De acuerdo con lo informado por la firma saliente, La Nueva Concepción, la nueva operadora habría dispuesto convocar solamente a cuatro personas para continuar desempeñándose en el lugar. La medida representa una reducción drástica de la dotación y genera preocupación por el impacto que tendrá sobre trabajadores y familias de la región.
La modificación de la estructura laboral está directamente relacionada con el cambio en la modalidad de cobro. Las cabinas avanzan hacia un esquema automatizado, con TelePASE como principal mecanismo de pago, lo que reduce la necesidad de contar con personal destinado a la atención presencial de los usuarios.
El nuevo sistema también establece modificaciones para quienes circulen sin el dispositivo. Ya no estará habilitado el pago en efectivo y los conductores deberán utilizar las alternativas electrónicas disponibles, entre ellas tarjetas y billeteras virtuales en las vías correspondientes. Aquellos que no cuenten con TelePASE podrán acceder a una modalidad de tarifa manual electrónica, aunque con un recargo del 100% respecto del valor habitual.
En paralelo, la Dirección Nacional de Vialidad aprobó el nuevo cuadro tarifario para la estación. La tarifa correspondiente a los vehículos de Categoría 1 será de $1.834,95 y comenzará a aplicarse desde este sábado.
El traspaso se produce, además, en un escenario de tensión por la situación del personal operativo. Mientras algunas estimaciones hablan de unos 130 trabajadores alcanzados por la reducción, también se informó sobre la confirmación de alrededor de 70 despidos entre quienes cumplían funciones en el puesto.
Más allá del impacto sobre el empleo, la transformación del peaje vuelve a poner sobre la mesa una demanda que desde hace años sostienen vecinos de distintos puntos de la zona. Según un informe emitido por La Nación +, las autoridades volvieron a descartar la posibilidad de habilitar una colectora gratuita que permita evitar el pago a quienes utilizan cotidianamente este sector de la Ruta 8.

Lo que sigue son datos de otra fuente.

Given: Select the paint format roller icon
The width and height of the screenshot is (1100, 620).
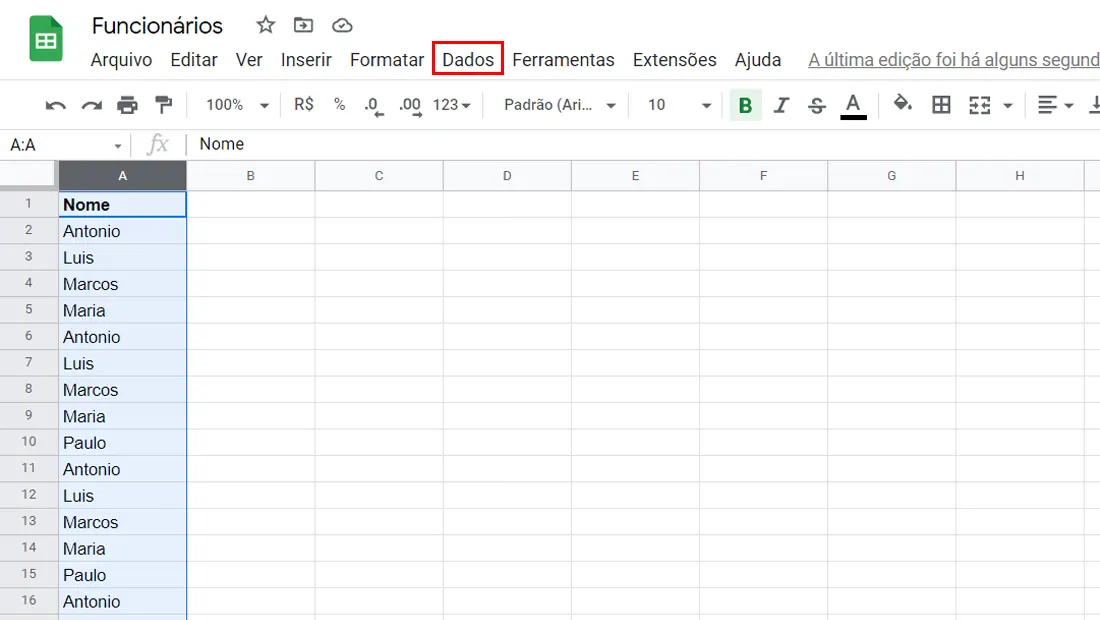Looking at the screenshot, I should (163, 105).
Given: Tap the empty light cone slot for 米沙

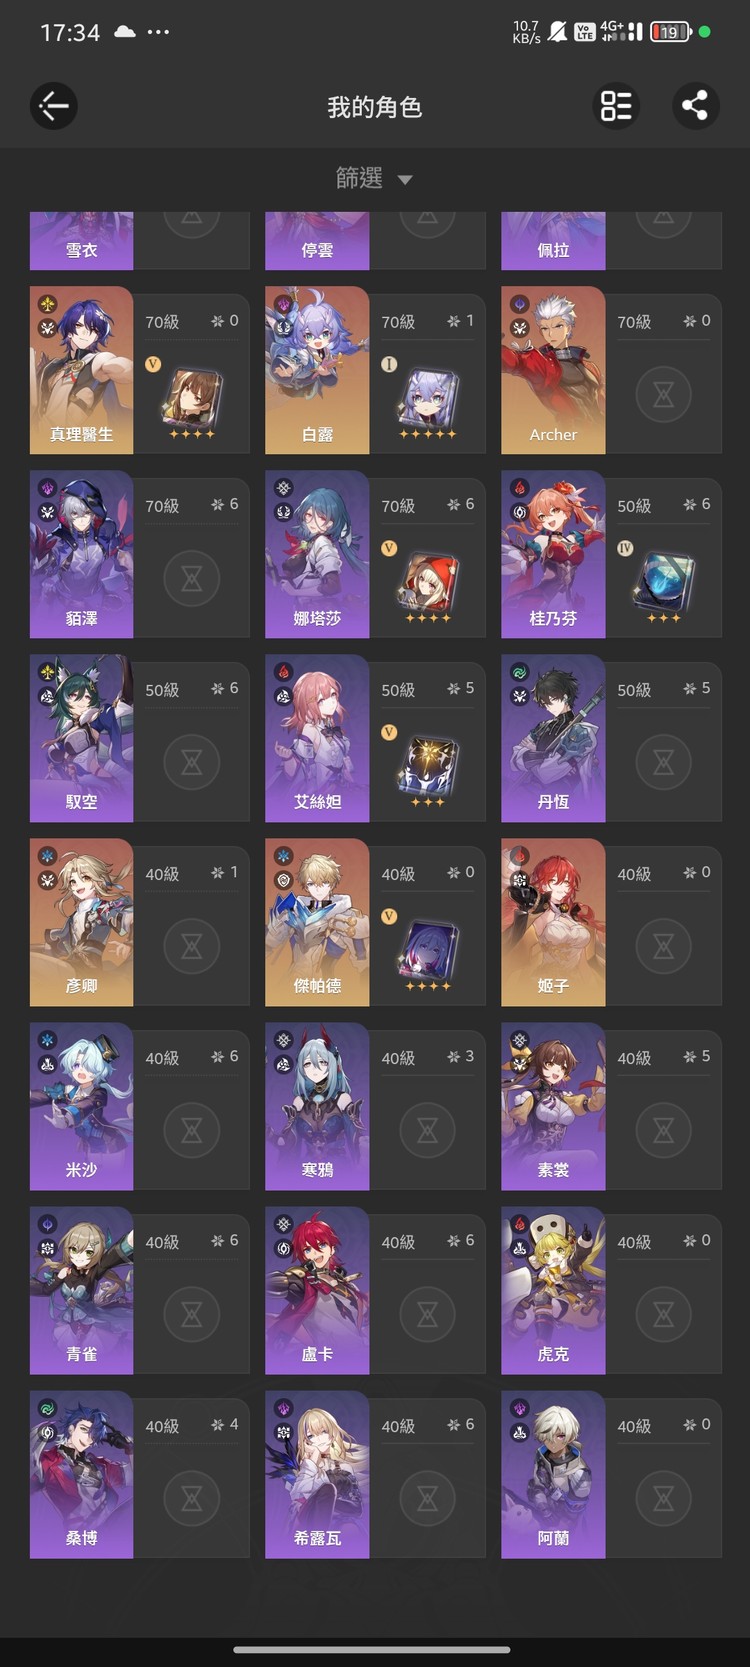Looking at the screenshot, I should pos(192,1130).
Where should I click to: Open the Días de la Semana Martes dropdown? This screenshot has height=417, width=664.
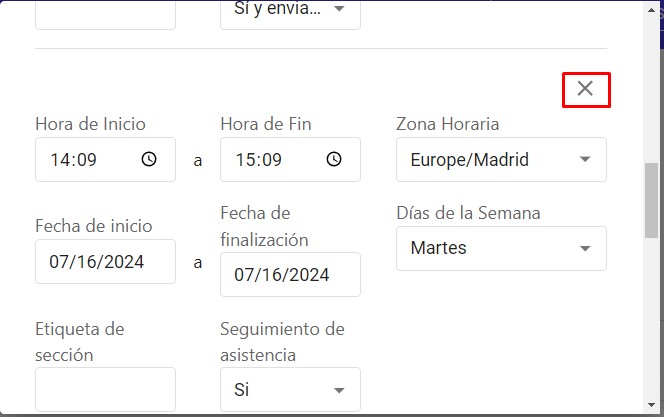(501, 249)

La falta de esa alternativa afecta especialmente a vecinos de Los Cardales, Pavón y Parada Robles, localidades cuyos habitantes utilizan el corredor de manera frecuente para trasladarse por motivos laborales, educativos y comerciales. Así, el cambio de concesionaria y la implementación de un sistema de cobro cada vez más automatizado abren una nueva etapa para el Peaje Larena, aunque con un fuerte costo laboral para quienes hasta ahora desarrollaban sus tareas en la estación.